In Baghdad, a mortar attack killed two people and wounded seven in the Sunni neighborhood of Azamiyah, where the U.S. military recently announced it was building a three-mile long, 12-foot high concrete wall despite protests from residents and Sunni politicians that they were being isolated.

The U.S. military also said Saturday that a suicide truck bomber attacked the home of a city police chief the day before in the Sunni insurgent stronghold of Anbar province, killing nine Iraqi security forces and six civilians. Police chief Hamid Ibrahim al-Numrawi and his family escaped injury after Iraqi forces opened fire on the truck before it reached the concrete barrier outside the home in Hit, 85 miles west of Baghdad.

Top al-Qaida suspect held
In Baghdad, U.S. and Iraqi officials declined to comment on Saturday about Abdul Hadi al-Iraqi, 46, who was captured last fall on his way to Iraq, where he may have been sent by top terror leaders in Pakistan to take a senior position in al-Qaida in Iraq, the Pentagon said.

The insurgent group has claimed responsibility for some of the deadliest attacks in Iraq, including the bombing last year of a revered Shiite mosque in Samarra, which touched off a fierce cycle of retaliatory sectarian violence.

After being secretly held by the CIA for months, al-Iraqi—who was born in the northern city of Mosul and once served in Iraq’s military—has been shipped to the Guantanamo Bay, Cuba, military prison for terror suspects, the Pentagon said Friday.

It said the Iraqi militant is believed responsible for plotting cross-border attacks from Pakistan on U.S. forces in Afghanistan, and leading an effort to assassinate Pakistan’s president, Gen.
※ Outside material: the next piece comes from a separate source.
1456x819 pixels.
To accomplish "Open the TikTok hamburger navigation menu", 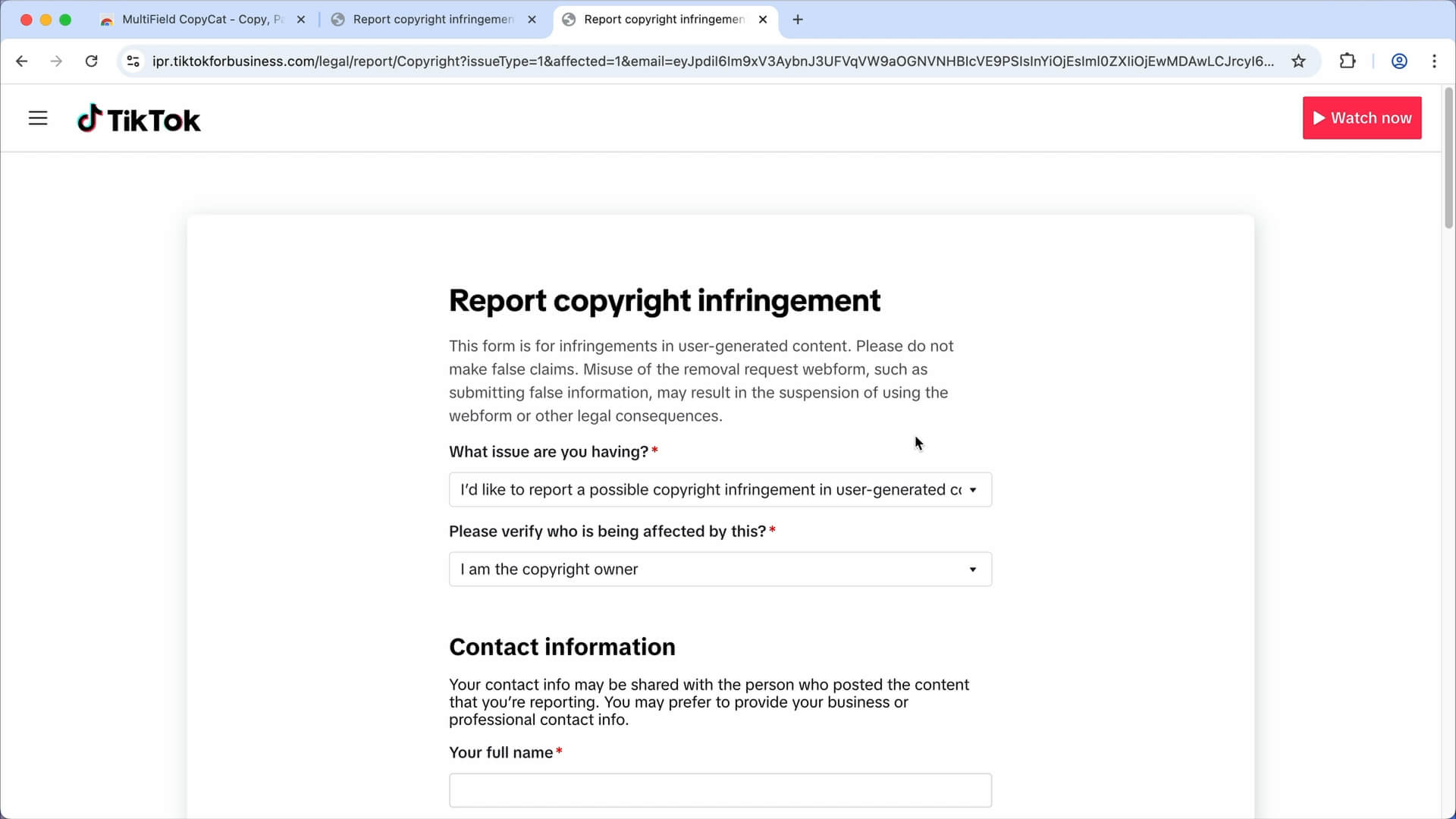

Pervez Musharraf, and U.N. officials.

The U.S. military in Baghdad said Saturday’s raids targeting suspected al-Qaida in Iraq insurgents netted four people in Mosul; six near Karmah, 50 miles west of Baghdad; two near the Syrian border; two in the Iraqi capital; and three near Balad, 50 miles north of Baghdad.

The detainees were not identified, but the statement linked some to al-Qaida in Iraq, including one who allegedly served as an intelligence officer.
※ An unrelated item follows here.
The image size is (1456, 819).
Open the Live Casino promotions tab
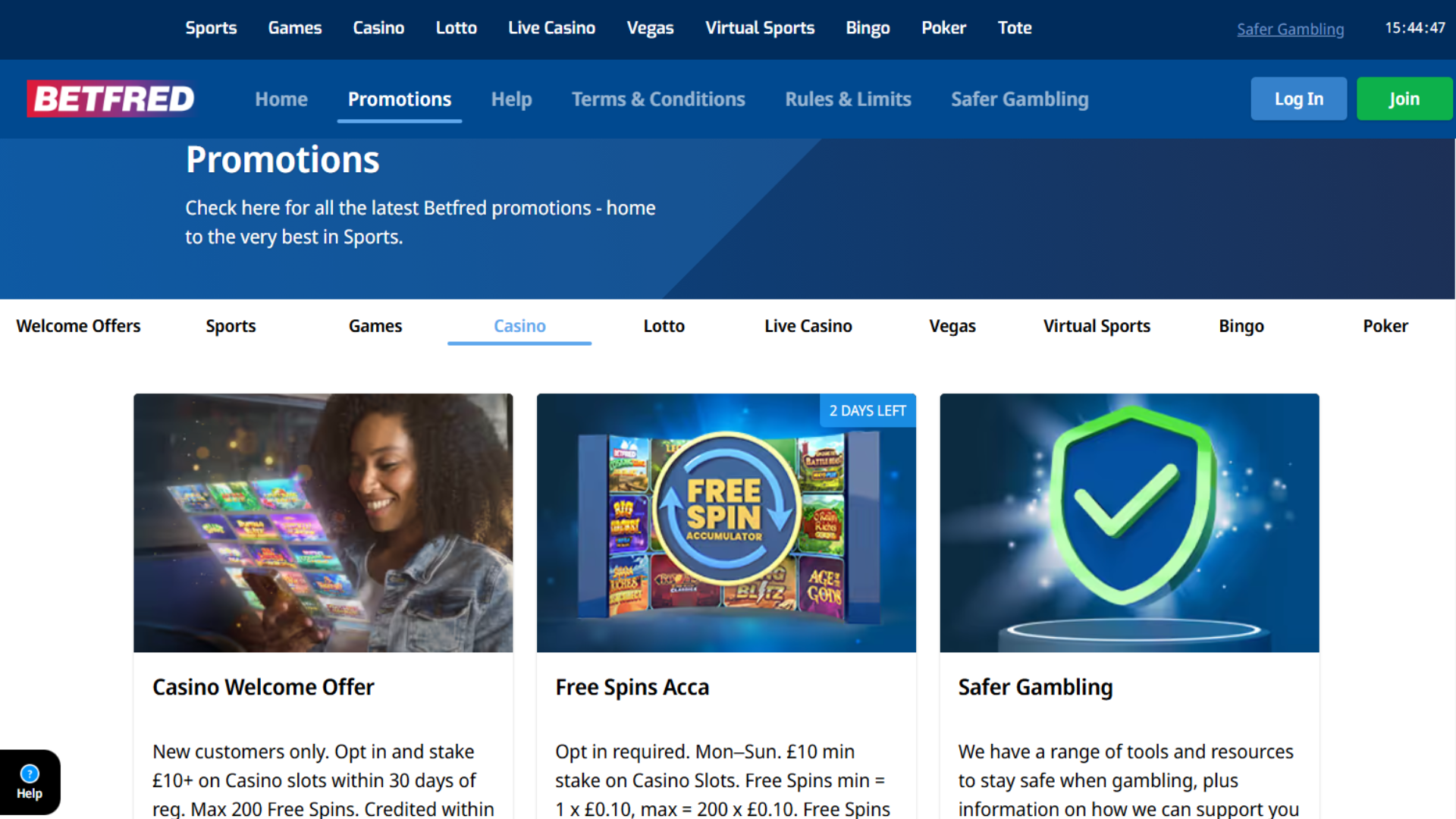point(808,326)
“We’re achieving a deliberate, systematic disruption in the al-Qaida in Iraq network,” Lt. Col. Christopher Garver, a U.S. military spokesman, said in the statement.
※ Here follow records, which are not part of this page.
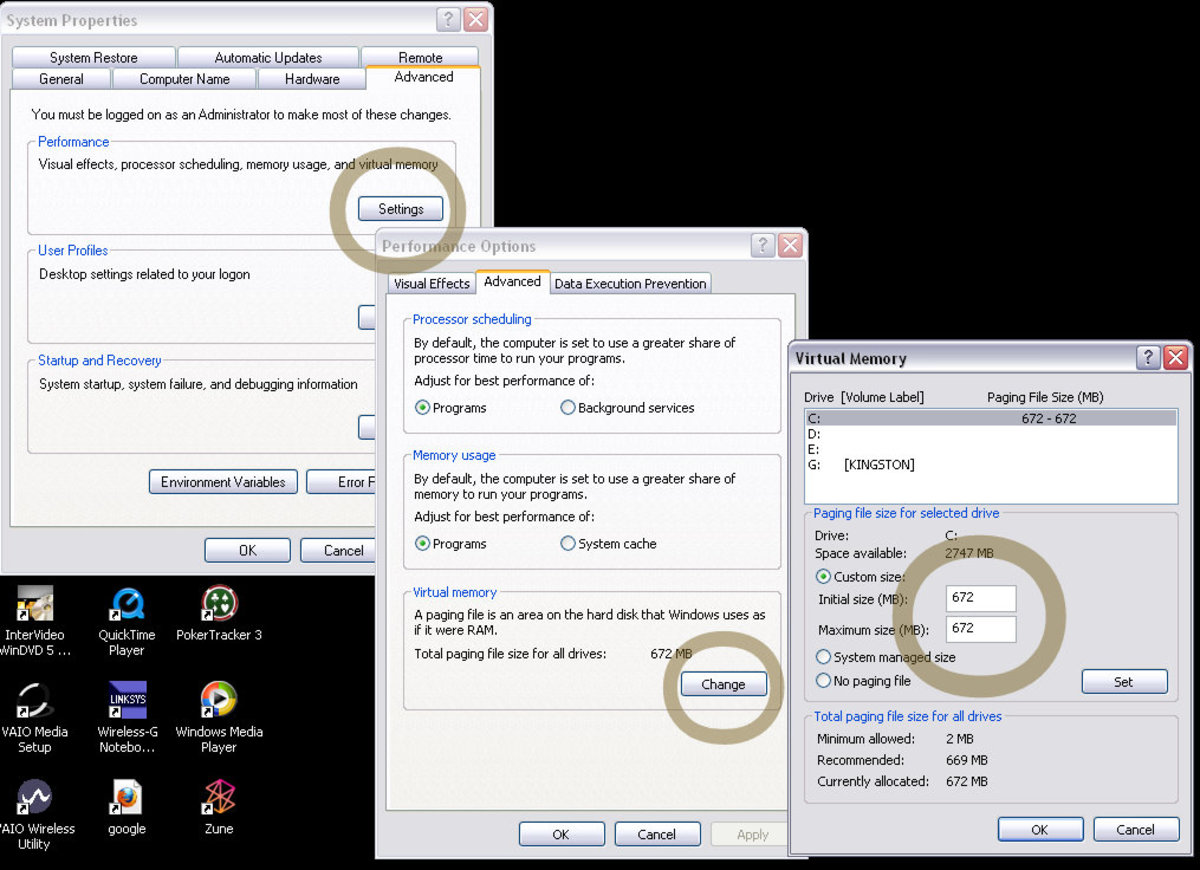Switch to the Data Execution Prevention tab
Image resolution: width=1200 pixels, height=870 pixels.
coord(630,283)
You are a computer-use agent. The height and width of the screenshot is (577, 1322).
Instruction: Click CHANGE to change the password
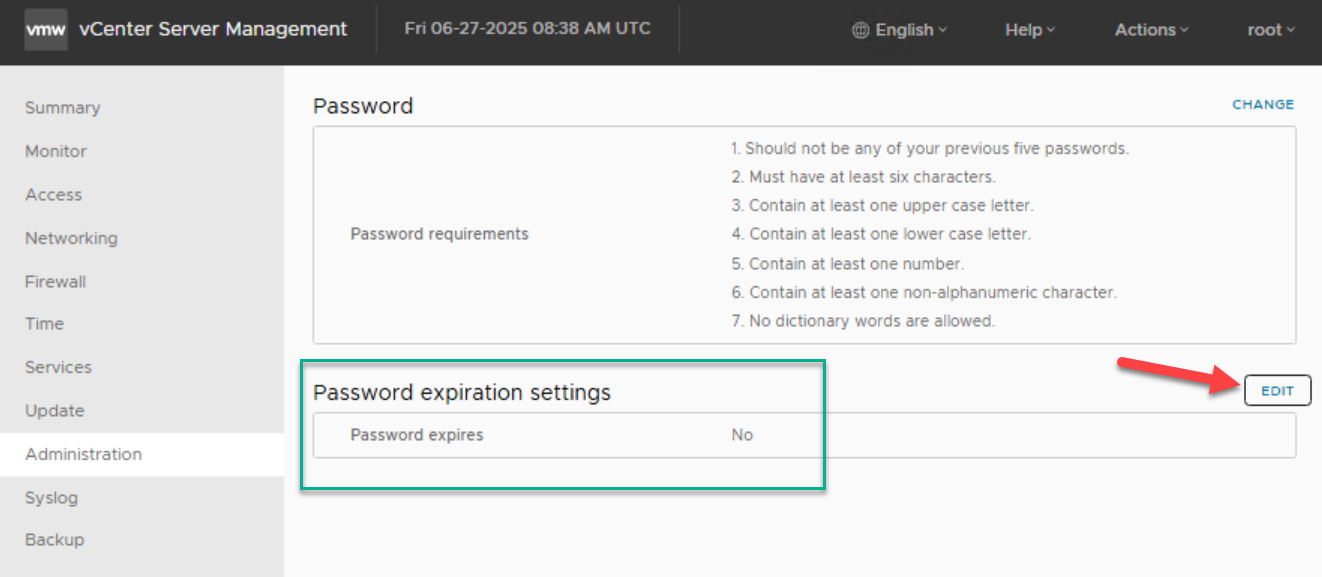(1263, 104)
The truck loaded with explosives was found early Friday near Fallujah, a city in Anbar province when Marines were tipped off about it by a suspected insurgent they detained during a routine combat operation in the area, the military said.

Filled with eight large barrels of an unidentified liquid, the truck contained hidden detonation wire and explosives, the statement said. After cordoning off the area and evacuating nearby citizens, the Marines called in U.S. fighter jets that destroyed the truck, causing an explosion large enough to damage some nearby buildings, the military said.

No civilian or coalition injuries were reported.

Suspected insurgents detained
In Mahmoudiya, about 20 miles south of Baghdad, U.S. and Iraqi forces detained eight suspected insurgents and confiscated three caches of weapons during a raid on an apartment complex on April 22, including mortars, rockets and ammunition. The weapons appeared to be new and “were stamped with recent dates and Iranian markings,” the military said.

The United States has frequently accused Iran of allowing insurgents to enter this country carrying weapons such as deadline roadside bombs used to attack U.S. and Iraqi convoys.

Also Saturday, the Danish military announced that it has sent an unspecified number of special forces to Iraq to reinforce its 460-strong contingent near the southern city of Basra.

But it stressed the troops were on a temporary mission and would not affect Denmark’s plans to withdraw its contingent from the area by August and replace it with a smaller helicopter unit in transferring security responsibilities to Iraqi forces.

Danish and British forces in the area have faced stepped up attacks as Shiite militias have stepped up vying for power since Britain announced in February that it would begin withdrawing troops in Iraq this summer as it hands over control of southern Iraq to local forces.

“I can confirm that the Iraqis, Danes and British are putting a great effort into finding the elements that are shooting at Danish and British soldiers day and night,” Defense Minister Soeren Gade told Danish broadcaster TV2.